Napoli in scioltezza (2-0) sul Sassuolo. In attesa dell'inter, in campo stasera a Cagliari, partenopei e rossoneri viaggiano a punteggio pieno Il Napoli, col piglio da primo della classe supera (2—0) il Sassuolo sbloccando il risultato dopo 16 minuti con un rigore dell'implacabile Osimhen. Il raddoppio nella ripresa viene da Di Lorenzo, abile a sfruttare un preciso assist di Kvaratskhelia, entrato nella ripresa al posto di Politano. In dieci per l'espulsione di Lopez al 51', e ancora senza Berardi, il Sassuolo ha fatto da comodo sparring partner ai partenopei.
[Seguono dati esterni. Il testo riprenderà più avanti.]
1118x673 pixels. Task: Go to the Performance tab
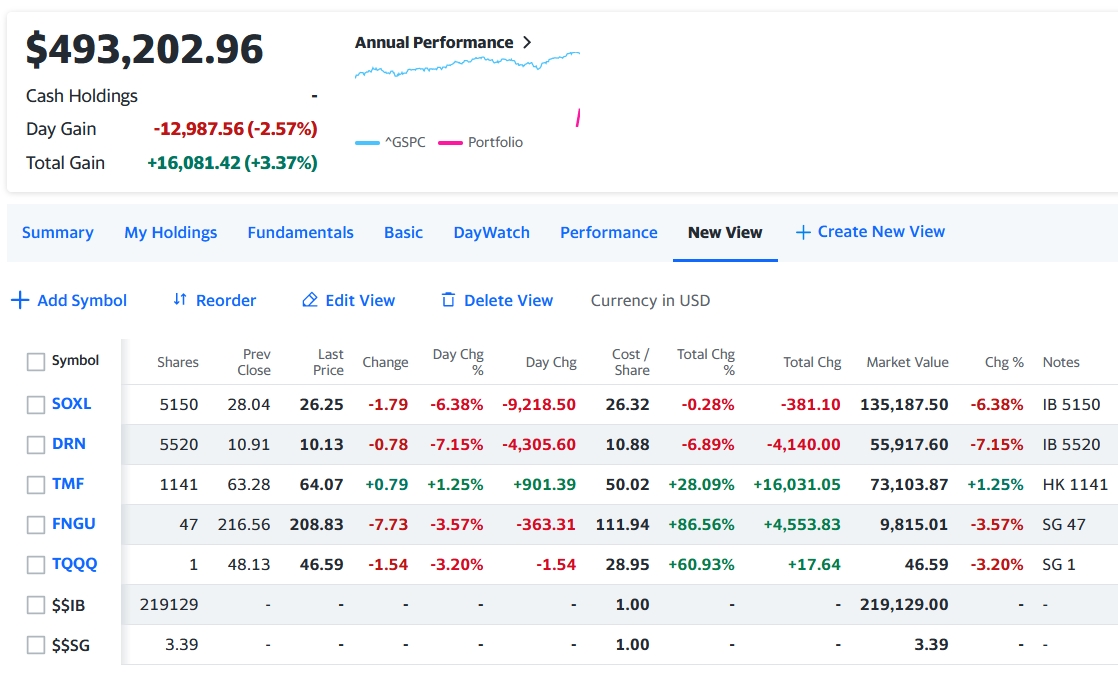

Una domenica perfetta per la squadra di Garcia che, davanti al pubblico del Maradona, continua la sua scia vincente.
Il Diavolo a quattro
Anche il Milan, con San Siro strapieno, sabato ha regalato una seconda vittoria ai suoi tifosi che già cominciano a sognare. Bsogna andare molto cauti con queste euforie da inizio campionato, però il Diavolo piace. Piace perchè va al sodo con un gioco non sempre bellissimo ma assai efficace. Dopo il Bologna, il Milan si è ripetuto col Torino (4-1) confermando con lode quando di buono aveva già fatto vedere all'esordio. Vero che due gol sono arrivati su rigore (uno dubbio) ma quello che conta è che i rossoneri abbiano giocato in scioltezza con un affiatamento sorprendente per una squadra così rinnovata. Sono proprio i nuovi ad avere alzato ritmo e qualità del gioco. Pulsic è andato ancora a segno. A centrocampo Loftus Cheek ha tenuto il campo con sicurezza. Senza dimenticare Reijnders, autorevole, rapido e mai narciso.
È un Davolo sorprendente che va in gol con facilità grazie anche a Giroud (3 reti), finalizzatore seriale e Pulisic, chirurgico nel concludere a rete. Ora il Milan avrà ben 5 scontri diretti nelle prossime 8 gare partendo venerdì prossimo, dalla Roma. Se Pioli prosegue in questo suo preciso lavoro di assemblaggio, con Leao e Teo Hernandez (1gol) già sul pezzo, il Milan andrà lontano.
Nuova caduta della Lazio: battuta anche dal Genoa (0-1). Tra le squadre di vertice, oltre che per l'Atalanta, sconfitta ( 2-1) sabato a Frosinone, si mette male anche per la squadra di Sarri ancora a zero punti. Contro il Genoa, i biancocelesti bissano la sconfitta di Lecce. Clamoroso soprattutto l'avvio dove i rossoblù annichiliscono i padroni di casa, incapaci di uscire dall'angolo. Di Rategoui, dopo un quarto d'ora, il gol che inchioda la Lazio nonostante una ripresa più brillante e una traversa di Immobile. Per Sarri son guai. Molte cose non girano. Dovrà riguardarsi bene i suoi fittissimi appunti. Anche perchè la prossima è col Napoli. Bene invece il Genoa che smuove la classifica con una vittoria preziosa.